▶ [REQUIREMENT]:
Once you find the line with "Click the phone" in the entries below, return exactly every line from it through the line with "Task: Pick the".

(Dataset records)
Start of Block

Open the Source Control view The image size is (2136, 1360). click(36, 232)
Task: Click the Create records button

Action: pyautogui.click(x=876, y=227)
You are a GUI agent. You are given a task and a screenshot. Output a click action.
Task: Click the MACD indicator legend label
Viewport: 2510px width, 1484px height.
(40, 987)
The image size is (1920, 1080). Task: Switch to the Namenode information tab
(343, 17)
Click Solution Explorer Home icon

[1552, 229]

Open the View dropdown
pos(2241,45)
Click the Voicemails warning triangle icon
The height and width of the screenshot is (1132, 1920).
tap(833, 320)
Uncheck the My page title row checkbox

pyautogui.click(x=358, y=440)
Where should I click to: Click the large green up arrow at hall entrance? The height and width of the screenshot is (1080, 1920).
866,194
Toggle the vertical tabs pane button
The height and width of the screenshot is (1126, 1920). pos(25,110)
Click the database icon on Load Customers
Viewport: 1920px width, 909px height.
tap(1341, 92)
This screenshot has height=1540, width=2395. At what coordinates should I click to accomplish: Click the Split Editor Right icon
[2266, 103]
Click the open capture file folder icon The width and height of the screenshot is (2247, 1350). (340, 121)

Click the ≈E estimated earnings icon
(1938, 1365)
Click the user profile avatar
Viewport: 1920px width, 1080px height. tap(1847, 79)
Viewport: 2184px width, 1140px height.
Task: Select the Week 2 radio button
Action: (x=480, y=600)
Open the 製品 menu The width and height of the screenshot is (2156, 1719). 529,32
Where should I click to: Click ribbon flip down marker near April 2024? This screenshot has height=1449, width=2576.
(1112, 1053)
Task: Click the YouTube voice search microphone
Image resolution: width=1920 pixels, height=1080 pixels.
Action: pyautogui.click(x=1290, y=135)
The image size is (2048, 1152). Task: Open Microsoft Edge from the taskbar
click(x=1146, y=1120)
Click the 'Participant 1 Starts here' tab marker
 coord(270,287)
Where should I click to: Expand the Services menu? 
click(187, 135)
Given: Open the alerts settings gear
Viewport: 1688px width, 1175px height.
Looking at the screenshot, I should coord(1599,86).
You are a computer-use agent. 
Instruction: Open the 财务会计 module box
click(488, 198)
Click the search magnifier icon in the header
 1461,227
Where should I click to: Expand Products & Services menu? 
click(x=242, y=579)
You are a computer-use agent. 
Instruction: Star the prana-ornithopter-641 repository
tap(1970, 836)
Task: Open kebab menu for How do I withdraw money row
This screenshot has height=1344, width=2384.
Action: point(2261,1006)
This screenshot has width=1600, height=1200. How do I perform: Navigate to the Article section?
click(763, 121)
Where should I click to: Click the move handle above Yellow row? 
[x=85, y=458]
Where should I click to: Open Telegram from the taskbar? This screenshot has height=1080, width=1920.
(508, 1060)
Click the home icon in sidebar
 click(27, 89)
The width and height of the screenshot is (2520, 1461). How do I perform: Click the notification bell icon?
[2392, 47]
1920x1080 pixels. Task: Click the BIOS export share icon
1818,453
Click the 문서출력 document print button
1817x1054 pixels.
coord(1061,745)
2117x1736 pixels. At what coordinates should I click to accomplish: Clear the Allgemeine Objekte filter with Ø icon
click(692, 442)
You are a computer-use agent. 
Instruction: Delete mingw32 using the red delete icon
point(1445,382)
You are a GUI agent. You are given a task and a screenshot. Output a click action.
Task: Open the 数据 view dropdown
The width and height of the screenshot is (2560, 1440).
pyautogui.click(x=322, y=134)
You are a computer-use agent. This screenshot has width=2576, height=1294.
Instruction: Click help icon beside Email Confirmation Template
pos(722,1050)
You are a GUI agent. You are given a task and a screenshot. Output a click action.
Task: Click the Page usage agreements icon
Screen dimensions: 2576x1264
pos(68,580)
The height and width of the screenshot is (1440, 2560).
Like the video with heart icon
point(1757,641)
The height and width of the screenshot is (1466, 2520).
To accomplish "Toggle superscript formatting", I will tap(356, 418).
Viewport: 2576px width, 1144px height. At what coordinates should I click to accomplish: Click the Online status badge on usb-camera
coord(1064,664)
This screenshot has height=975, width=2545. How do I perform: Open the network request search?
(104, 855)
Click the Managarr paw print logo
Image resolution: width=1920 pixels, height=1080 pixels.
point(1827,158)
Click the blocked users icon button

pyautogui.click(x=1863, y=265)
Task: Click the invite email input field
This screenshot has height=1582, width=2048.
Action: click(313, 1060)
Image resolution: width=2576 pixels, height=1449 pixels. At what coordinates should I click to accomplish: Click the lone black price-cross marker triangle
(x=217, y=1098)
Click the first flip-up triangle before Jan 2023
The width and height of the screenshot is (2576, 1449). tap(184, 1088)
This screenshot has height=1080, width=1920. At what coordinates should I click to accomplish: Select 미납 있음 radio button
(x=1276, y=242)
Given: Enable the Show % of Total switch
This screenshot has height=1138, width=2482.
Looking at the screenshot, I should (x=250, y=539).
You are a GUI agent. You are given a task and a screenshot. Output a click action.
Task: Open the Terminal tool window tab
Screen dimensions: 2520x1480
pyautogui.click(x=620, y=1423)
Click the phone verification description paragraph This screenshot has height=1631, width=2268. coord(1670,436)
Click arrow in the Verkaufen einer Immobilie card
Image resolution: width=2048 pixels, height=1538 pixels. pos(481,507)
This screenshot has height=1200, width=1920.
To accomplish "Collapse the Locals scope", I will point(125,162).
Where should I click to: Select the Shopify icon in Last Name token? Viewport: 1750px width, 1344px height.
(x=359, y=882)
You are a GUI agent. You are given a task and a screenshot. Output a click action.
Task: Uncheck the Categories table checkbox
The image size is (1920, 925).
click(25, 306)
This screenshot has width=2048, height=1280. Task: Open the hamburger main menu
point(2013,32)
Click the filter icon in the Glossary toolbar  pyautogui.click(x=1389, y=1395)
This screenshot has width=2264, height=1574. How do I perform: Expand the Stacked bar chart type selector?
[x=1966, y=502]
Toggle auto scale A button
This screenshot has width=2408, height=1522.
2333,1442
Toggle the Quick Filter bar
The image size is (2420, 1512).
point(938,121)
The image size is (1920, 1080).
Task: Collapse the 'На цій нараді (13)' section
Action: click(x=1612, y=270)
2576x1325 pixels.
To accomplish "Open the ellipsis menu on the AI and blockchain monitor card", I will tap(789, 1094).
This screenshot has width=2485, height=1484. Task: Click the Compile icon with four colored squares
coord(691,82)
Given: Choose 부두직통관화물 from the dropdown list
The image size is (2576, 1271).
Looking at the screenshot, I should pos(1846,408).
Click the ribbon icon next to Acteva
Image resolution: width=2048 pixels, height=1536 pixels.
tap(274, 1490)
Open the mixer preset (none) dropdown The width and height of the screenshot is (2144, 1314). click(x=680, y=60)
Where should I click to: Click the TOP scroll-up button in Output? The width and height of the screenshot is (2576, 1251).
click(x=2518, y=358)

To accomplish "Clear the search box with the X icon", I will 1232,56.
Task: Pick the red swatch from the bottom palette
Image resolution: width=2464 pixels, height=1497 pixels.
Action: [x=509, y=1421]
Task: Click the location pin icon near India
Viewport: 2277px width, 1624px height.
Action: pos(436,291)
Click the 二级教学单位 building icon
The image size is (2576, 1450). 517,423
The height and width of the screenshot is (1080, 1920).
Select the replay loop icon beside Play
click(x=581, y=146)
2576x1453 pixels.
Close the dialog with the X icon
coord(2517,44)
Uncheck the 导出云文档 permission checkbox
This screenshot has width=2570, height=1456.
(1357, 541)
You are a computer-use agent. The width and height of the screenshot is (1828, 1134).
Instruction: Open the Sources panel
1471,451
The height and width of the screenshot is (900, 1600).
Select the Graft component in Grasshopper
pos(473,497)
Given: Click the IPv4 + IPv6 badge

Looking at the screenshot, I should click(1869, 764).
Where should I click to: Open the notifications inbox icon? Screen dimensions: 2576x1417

End of Block

▶ [RESPONSE TO THE EXERCISE]:
Click the phone verification description paragraph This screenshot has height=1631, width=2268. coord(1670,436)
Click arrow in the Verkaufen einer Immobilie card
Image resolution: width=2048 pixels, height=1538 pixels. pos(481,507)
This screenshot has height=1200, width=1920.
To accomplish "Collapse the Locals scope", I will point(125,162).
Where should I click to: Select the Shopify icon in Last Name token? Viewport: 1750px width, 1344px height.
(x=359, y=882)
You are a GUI agent. You are given a task and a screenshot. Output a click action.
Task: Uncheck the Categories table checkbox
The image size is (1920, 925).
click(25, 306)
This screenshot has width=2048, height=1280. Task: Open the hamburger main menu
point(2013,32)
Click the filter icon in the Glossary toolbar  pyautogui.click(x=1389, y=1395)
This screenshot has width=2264, height=1574. How do I perform: Expand the Stacked bar chart type selector?
[x=1966, y=502]
Toggle auto scale A button
This screenshot has width=2408, height=1522.
2333,1442
Toggle the Quick Filter bar
The image size is (2420, 1512).
point(938,121)
The image size is (1920, 1080).
Task: Collapse the 'На цій нараді (13)' section
Action: click(x=1612, y=270)
2576x1325 pixels.
To accomplish "Open the ellipsis menu on the AI and blockchain monitor card", I will tap(789, 1094).
This screenshot has width=2485, height=1484. Task: Click the Compile icon with four colored squares
coord(691,82)
Given: Choose 부두직통관화물 from the dropdown list
The image size is (2576, 1271).
Looking at the screenshot, I should pos(1846,408).
Click the ribbon icon next to Acteva
Image resolution: width=2048 pixels, height=1536 pixels.
tap(274, 1490)
Open the mixer preset (none) dropdown The width and height of the screenshot is (2144, 1314). click(x=680, y=60)
Where should I click to: Click the TOP scroll-up button in Output? The width and height of the screenshot is (2576, 1251).
click(x=2518, y=358)

To accomplish "Clear the search box with the X icon", I will 1232,56.
Task: Pick the red swatch from the bottom palette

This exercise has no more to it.